Carlos Alcaraz
Brutale. Alcaraz domina Zverev in finale al Masters 1000 di Madrid, dando una dimostrazione di forza e superiorità incredibile. Quasi “inquietante” per i suoi avversari. In questo momento Carlitos, classe 2003 da Murcia, è il più forte tennista del mondo. Affermazione forte, ma Alcaraz è ancor più forte delle parole, che a fiumi da stasera invaderanno di nuovo il web e carta tennistica. Alcaraz ha domato Nadal, Djokovic e Zverev nel torneo, vittorie una diversa dall’altra ma accomunate da un aspetto tecnico che misura la qualità e livello pazzesco raggiunto dallo spagnolo in questo momento: il gioco l’ha sempre fatto lui. È stato Carlos a prendere rischi, a costringere gli avversari a contro mosse, spesso al limite, per restargli vicino. Si è avuta netta la sensazione che nemmeno i grandissimi avversari sapessero davvero come superarlo, come metterlo in grave difficoltà.

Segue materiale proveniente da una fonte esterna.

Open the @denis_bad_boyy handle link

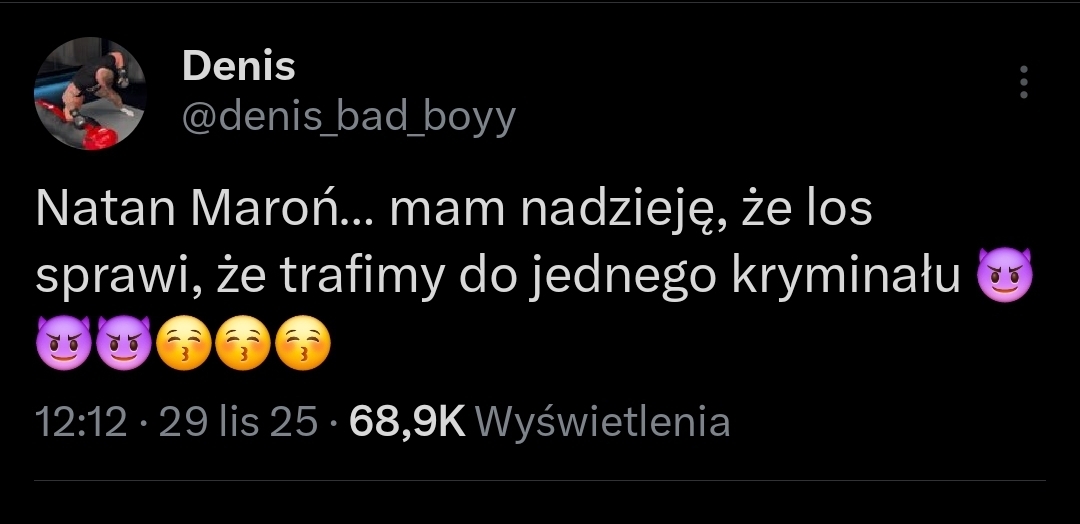[x=349, y=117]
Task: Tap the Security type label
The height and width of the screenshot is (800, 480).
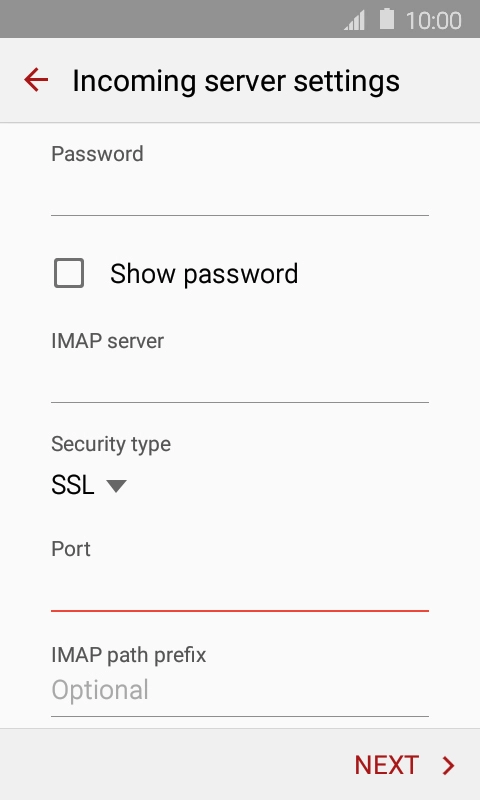Action: point(111,444)
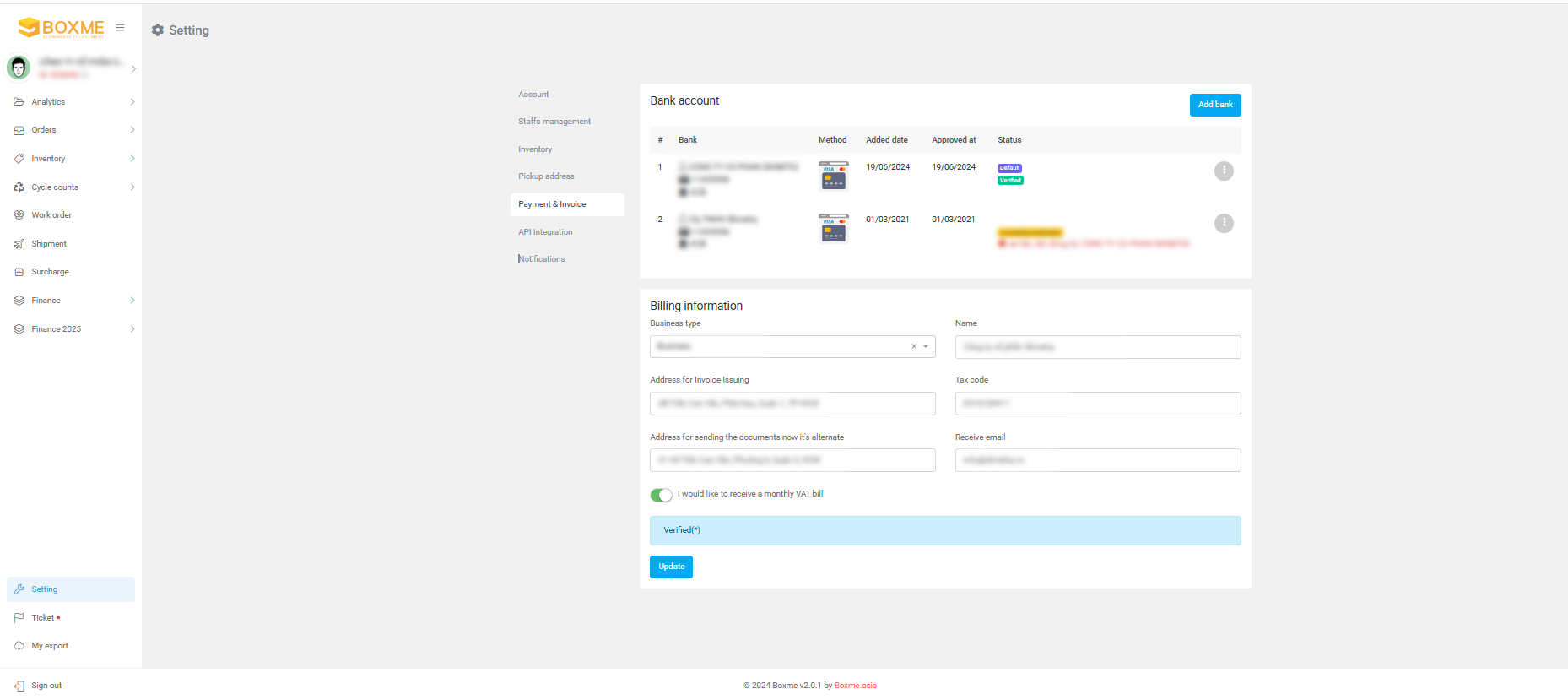Open three-dot options for second bank account

coord(1223,223)
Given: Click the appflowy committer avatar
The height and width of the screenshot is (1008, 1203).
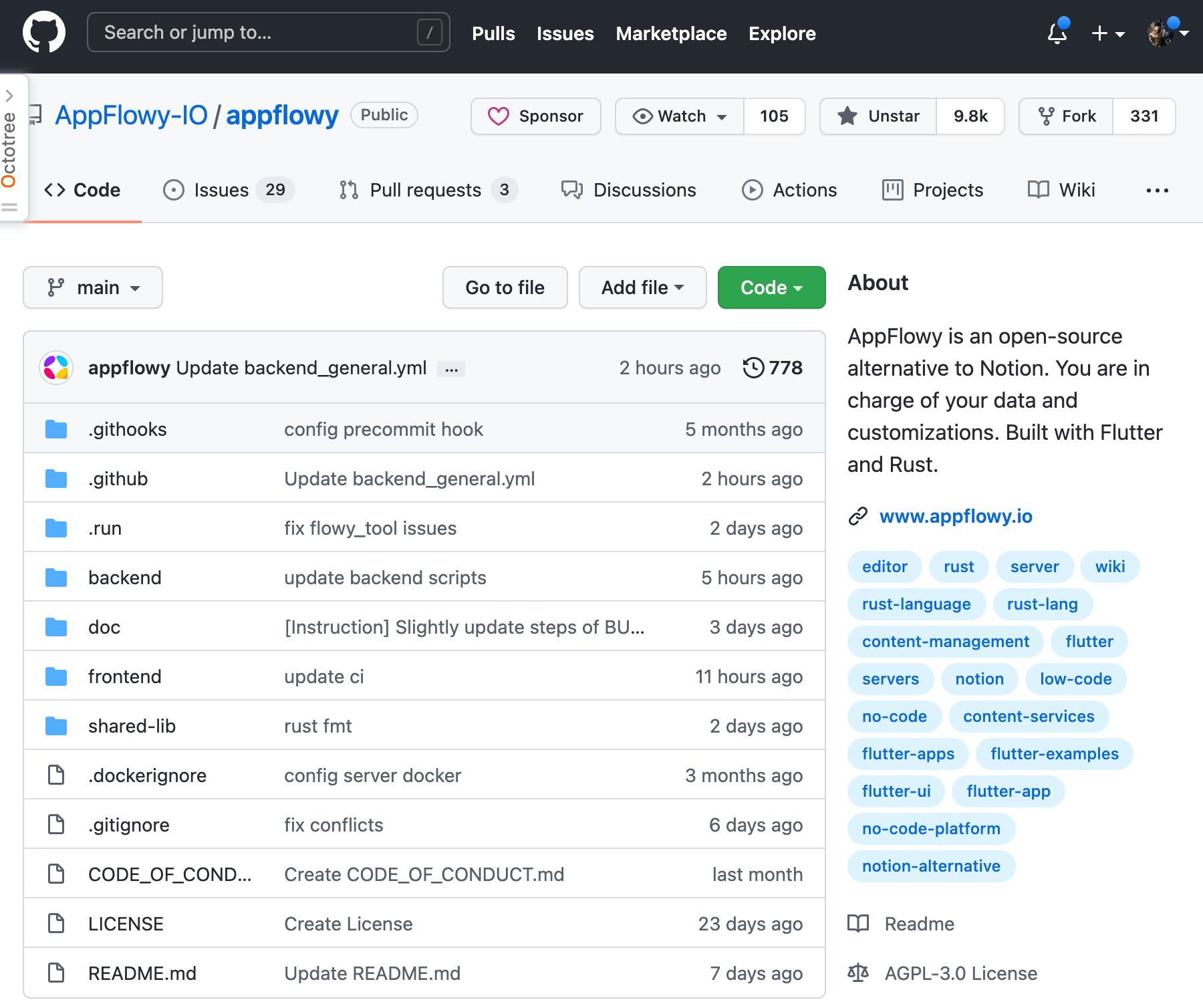Looking at the screenshot, I should click(56, 368).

Alcaraz mi aveva impressionato lo scorso anno a Milano alle NextGen, perché in quel contesto “soft” aveva provato in campo ed allenamento molte cose nuove. Oltre alle rincorse difensive spettacolari, alle pallate a tutta, alla velocità in campo, provava tempi di gioco allucinanti, quasi azzerati. Anticipo totale, arrivo sulla palla con il timing perfetto per sparare colpi potenti, con grande rischio. Diritto, rovescio, direttrice, non importa come e dove, quasi tutto gli riusciva, sia accelerando al massimo che lavorando la palla a grande velocità. In un millisecondo la sua testa processava posizione in campo, distanza dalla palla, righe dall’altra parte del campo abbinate alla posizione del rivale, trovando la soluzione migliore per incidere. Per prendersi il punto. Tempo di attesa: nessuno. Palle interlocutorie: non previste. Una macchina infernale.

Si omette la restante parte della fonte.